Pemenang Nobel Perdamaian Malala Yousafzai mengutuk keadaan hak-hak perempuan di Afghanistan sebagai “apartheid gender” pada hari Minggu dan mendesak pemimpin Muslim untuk angkat suara menentang kebijakan represif pemerintah Taliban terhadap pendidikan perempuan dan gadis.
“Sederhananya, Taliban di Afghanistan tidak melihat perempuan sebagai manusia,” katanya, berbicara di Islamabad selama pertemuan tentang memajukan pendidikan perempuan di negara-negara Islam, yang diselenggarakan oleh Organisasi Kerja Sama Islam dan Liga Dunia Muslim.

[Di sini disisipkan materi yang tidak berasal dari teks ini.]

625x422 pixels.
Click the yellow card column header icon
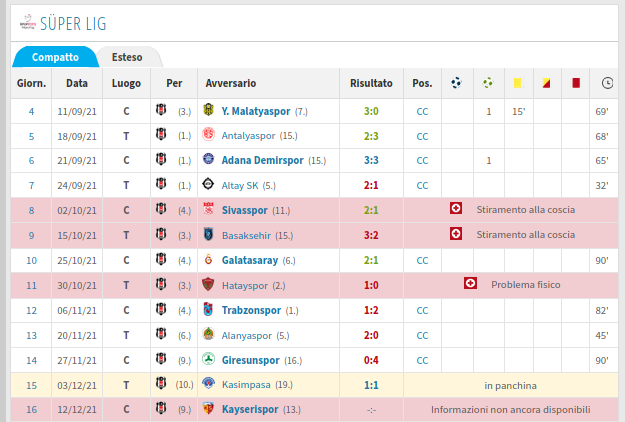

Aktivis pendidikan Pakistan menambahkan bahwa tidak ada yang “Islam” tentang kebijakan pemerintah, yang melarang remaja perempuan untuk pergi ke sekolah setelah kelas enam dan perempuan untuk menghadiri universitas.
Yousafzai, 27 tahun, juga mendesak para peserta, yang termasuk puluhan menteri dan cendekiawan dari negara-negara Muslim, untuk “terang-terangan menantang dan mengecam” Taliban dengan mengakui apartheid gender sebagai kejahatan terhadap kemanusiaan dalam hukum pidana internasional.
“Di Afghanistan, satu generasi perempuan akan dirampas masa depannya,” katanya. “Sebagai pemimpin Muslim, sekarang adalah waktu untuk bersuara, gunakan kekuatanmu.”
Pakar gender dan Wilson Center Fellow Gaisu Yari mengatakan kepada NBC News bahwa “Malala mengambil langkah berani dengan berinteraksi dengan para pemimpin Muslim, memahami bahwa pengaruh mereka bisa memiliki dampak yang signifikan saat menghadapi Taliban.”
Perwakilan Afghanistan tidak menghadiri pertemuan.
Juru bicara Taliban Zabihullah Mujahid menolak berkomentar, mengatakan kepada NBC News, “Kami tidak ingin berkomentar tentang pernyataan Malala Yousafzai tentang kami.”
Taliban telah menyatakan bahwa mereka akan menggunakan interpretasi mereka sendiri tentang budaya Afghanistan dan hukum Islam, yang dikenal sebagai Syariah, untuk membimbing kebijakan mereka tentang hak-hak perempuan.
Afghanistan kini adalah satu-satunya negara di dunia yang melarang perempuan dan gadis – hampir 1,5 juta warga Afghanistan – dari mengakses pendidikan menengah dan tinggi.
Sejak merebut kembali kekuasaan pada tahun 2021, Taliban secara sistematis mencabut hak-hak fundamental perempuan dan gadis dengan mengeluarkan undang-undang yang membatasi akses ke pendidikan, pekerjaan, serta kebebasan bergerak dan berbicara.
Pada bulan Desember, mereka melarang perempuan untuk berlatih sebagai bidan dan perawat, efektif mengakhiri akses perempuan ke pendidikan lebih lanjut dan mengancam nyawa perempuan dan anak-anak.
Pada awal bulan ini, mereka mengeluarkan perintah lain yang mencegah bangunan tempat tinggal memiliki jendela di mana perempuan bisa dilihat saat berada di rumah.
Bagi perempuan, hidup di Afghanistan “seakan hidup di penjara,” kata Yari.
Tidak ada pemerintah asing yang secara resmi mengakui Taliban karena sikap mereka yang membatasi terhadap perempuan, sementara PBB telah berkali-kali mengecam pemerintah tersebut.
Meskipun apartheid gender belum resmi dikodifikasi dalam hukum internasional, aktivis perempuan, pakar, dan gerakan perempuan di Afghanistan bersikeras bahwa pemerintahan Taliban selama tiga tahun terakhir telah menunjukkan karakteristik jelas dari praktik tersebut, kata Yari.
Pakar hukum mendefinisikan apartheid gender sebagai “diskriminasi dan segregasi sistemik, terinstitusionalisasi terhadap individu berdasarkan gender mereka, yang dirancang untuk menjaga dominasi laki-laki dengan mengendalikan perempuan.”
Pada bulan September 2023, pakar hukum internasional dan perwakilan masyarakat sipil Karima Bennoune mengatakan kepada Dewan Keamanan PBB bahwa “apa yang telah dicoba sejak Taliban kembali berkuasa tidak berhasil” dan mendesak PBB untuk menggunakan semua langkah yang tersedia untuk mendorong Taliban untuk membalikkan kebijakannya.
Dia menambahkan bahwa mengkodekan kejahatan tersebut ke dalam hukum internasional akan menjadi salah satu cara paling efektif untuk melakukannya.